:: Task data ::
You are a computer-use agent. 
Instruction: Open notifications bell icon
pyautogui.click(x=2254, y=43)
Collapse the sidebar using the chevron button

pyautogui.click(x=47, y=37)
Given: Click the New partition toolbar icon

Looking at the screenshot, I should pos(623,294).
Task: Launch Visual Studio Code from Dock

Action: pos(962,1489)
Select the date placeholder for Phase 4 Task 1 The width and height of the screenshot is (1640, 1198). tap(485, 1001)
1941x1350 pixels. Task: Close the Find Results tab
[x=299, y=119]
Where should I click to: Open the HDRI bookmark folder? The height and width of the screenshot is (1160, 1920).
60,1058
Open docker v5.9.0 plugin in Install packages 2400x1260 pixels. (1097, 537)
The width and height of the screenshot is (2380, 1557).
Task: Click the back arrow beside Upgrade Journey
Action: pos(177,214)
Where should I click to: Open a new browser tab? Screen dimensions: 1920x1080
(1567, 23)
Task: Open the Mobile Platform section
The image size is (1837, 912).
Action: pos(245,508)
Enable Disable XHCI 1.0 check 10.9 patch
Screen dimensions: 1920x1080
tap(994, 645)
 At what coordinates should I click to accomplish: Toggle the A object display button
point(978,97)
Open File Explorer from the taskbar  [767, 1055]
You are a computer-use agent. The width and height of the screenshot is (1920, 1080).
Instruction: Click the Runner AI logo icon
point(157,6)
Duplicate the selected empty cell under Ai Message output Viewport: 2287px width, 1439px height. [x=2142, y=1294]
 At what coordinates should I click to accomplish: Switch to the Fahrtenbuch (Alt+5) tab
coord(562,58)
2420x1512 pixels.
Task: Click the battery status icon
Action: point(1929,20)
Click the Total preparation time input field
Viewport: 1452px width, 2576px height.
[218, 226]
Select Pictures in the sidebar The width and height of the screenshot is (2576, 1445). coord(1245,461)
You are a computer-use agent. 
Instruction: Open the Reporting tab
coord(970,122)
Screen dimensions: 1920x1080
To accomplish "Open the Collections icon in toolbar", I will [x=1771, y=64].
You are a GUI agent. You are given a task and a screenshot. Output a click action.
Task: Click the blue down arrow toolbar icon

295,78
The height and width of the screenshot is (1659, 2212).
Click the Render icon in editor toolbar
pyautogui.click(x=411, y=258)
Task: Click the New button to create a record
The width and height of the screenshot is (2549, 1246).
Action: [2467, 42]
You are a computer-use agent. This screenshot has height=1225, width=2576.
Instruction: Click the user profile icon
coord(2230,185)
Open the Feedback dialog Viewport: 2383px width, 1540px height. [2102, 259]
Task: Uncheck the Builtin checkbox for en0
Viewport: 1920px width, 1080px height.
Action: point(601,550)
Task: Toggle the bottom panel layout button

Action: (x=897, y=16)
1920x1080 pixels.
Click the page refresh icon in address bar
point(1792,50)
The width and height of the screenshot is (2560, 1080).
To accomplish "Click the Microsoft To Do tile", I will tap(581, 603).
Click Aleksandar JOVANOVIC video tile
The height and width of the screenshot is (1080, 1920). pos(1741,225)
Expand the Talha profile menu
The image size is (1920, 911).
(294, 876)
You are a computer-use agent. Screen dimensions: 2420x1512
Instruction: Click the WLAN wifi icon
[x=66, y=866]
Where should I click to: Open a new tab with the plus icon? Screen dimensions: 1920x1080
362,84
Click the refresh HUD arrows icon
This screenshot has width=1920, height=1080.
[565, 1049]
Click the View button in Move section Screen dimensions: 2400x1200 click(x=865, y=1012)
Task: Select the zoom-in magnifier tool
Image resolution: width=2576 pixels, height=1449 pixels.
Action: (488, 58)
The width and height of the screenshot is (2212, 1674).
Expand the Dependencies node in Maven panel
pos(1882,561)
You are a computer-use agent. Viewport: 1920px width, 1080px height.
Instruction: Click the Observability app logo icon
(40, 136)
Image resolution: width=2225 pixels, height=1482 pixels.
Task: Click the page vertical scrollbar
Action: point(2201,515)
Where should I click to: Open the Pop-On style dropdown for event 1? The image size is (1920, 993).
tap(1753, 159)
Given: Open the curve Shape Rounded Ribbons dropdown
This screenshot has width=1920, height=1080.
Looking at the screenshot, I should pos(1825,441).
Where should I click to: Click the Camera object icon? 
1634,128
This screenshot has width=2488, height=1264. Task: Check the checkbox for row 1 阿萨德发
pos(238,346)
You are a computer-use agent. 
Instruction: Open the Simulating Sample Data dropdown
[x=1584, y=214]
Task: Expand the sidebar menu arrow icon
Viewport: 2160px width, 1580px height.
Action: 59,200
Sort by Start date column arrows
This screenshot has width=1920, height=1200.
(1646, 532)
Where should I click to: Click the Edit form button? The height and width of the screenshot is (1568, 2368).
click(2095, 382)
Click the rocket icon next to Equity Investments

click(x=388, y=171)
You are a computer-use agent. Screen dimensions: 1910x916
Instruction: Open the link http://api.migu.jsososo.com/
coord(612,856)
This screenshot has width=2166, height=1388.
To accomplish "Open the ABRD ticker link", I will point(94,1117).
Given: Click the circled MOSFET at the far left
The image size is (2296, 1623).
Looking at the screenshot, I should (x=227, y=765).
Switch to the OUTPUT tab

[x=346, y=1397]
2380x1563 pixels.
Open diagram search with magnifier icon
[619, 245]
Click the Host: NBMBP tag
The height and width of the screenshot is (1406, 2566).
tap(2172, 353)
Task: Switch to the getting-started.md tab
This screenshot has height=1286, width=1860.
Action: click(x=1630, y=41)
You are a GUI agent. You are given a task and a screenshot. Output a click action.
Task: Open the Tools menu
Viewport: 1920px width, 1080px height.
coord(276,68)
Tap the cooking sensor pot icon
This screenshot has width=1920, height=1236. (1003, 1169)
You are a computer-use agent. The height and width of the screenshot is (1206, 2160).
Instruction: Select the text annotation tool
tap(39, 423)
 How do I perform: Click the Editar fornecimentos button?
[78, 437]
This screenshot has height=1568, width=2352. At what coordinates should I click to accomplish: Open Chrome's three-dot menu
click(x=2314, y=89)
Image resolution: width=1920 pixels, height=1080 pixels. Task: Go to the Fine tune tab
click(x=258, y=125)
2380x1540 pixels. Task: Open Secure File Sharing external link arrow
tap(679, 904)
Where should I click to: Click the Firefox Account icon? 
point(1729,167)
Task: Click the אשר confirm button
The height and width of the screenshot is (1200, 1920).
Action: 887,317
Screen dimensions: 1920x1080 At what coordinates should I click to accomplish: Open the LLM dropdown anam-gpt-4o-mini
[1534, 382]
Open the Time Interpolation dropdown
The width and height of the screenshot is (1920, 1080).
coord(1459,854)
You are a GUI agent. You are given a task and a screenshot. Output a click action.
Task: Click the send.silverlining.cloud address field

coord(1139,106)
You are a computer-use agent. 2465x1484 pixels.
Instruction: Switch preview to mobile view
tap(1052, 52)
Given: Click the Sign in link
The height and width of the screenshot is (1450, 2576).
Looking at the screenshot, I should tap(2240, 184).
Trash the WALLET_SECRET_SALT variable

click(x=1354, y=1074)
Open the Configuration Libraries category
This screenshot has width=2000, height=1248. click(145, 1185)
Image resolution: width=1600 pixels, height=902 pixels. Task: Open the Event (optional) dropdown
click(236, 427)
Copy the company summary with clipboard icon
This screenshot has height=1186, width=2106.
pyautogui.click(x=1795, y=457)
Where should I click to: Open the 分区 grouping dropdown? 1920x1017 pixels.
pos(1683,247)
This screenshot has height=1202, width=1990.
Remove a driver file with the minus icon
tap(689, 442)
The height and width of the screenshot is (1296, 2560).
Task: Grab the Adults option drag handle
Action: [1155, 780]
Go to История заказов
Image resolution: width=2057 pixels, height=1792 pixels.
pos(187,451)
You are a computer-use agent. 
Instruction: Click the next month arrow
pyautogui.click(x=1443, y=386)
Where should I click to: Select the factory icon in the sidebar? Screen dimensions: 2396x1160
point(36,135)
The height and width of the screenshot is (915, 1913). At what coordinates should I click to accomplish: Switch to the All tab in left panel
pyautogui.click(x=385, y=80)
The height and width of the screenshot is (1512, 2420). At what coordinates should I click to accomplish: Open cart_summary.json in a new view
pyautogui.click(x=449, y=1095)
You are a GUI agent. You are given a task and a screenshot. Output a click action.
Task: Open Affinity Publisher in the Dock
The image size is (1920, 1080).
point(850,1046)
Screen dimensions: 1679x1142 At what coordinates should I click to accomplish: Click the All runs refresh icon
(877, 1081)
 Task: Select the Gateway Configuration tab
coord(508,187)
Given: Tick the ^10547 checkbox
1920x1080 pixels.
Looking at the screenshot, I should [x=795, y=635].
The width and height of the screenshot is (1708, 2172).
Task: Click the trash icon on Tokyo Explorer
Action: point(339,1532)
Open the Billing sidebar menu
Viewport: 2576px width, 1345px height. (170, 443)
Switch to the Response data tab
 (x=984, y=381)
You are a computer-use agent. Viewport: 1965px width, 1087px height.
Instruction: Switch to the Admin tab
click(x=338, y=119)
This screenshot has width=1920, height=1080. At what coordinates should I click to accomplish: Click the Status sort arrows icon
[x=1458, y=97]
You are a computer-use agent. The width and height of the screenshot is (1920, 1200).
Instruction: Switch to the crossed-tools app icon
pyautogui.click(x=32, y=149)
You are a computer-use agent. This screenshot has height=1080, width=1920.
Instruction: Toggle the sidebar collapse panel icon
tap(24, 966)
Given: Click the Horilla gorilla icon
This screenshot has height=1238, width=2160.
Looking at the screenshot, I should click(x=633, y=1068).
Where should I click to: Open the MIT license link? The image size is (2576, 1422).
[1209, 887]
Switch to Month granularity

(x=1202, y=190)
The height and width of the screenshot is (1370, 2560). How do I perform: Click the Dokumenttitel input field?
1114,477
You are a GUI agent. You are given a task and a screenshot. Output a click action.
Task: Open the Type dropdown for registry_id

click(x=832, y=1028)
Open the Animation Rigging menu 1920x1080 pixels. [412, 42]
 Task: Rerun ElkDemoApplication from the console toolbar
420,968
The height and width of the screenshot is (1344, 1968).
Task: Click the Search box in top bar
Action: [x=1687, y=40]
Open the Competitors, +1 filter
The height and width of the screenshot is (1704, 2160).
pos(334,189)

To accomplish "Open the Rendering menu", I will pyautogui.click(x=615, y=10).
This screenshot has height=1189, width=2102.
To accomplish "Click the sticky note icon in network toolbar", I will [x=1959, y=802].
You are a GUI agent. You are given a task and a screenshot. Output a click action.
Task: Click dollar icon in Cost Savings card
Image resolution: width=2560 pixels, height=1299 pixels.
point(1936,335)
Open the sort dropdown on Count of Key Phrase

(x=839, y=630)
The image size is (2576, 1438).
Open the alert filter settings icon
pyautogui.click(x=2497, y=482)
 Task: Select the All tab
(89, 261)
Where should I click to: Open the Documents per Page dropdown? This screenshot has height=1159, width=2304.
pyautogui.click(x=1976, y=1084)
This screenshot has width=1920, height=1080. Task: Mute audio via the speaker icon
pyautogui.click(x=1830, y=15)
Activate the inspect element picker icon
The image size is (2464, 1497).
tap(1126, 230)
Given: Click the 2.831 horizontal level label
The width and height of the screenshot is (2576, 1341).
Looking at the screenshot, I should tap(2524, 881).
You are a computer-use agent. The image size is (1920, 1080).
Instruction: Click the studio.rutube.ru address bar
:::
Whenever the word "will" turns up in a line of the listing above, copy the line.

To accomplish "Open the Collections icon in toolbar", I will [x=1771, y=64].
To accomplish "Click the Microsoft To Do tile", I will tap(581, 603).
To accomplish "Open the ABRD ticker link", I will point(94,1117).
To accomplish "Open the Rendering menu", I will pyautogui.click(x=615, y=10).
To accomplish "Click the sticky note icon in network toolbar", I will [x=1959, y=802].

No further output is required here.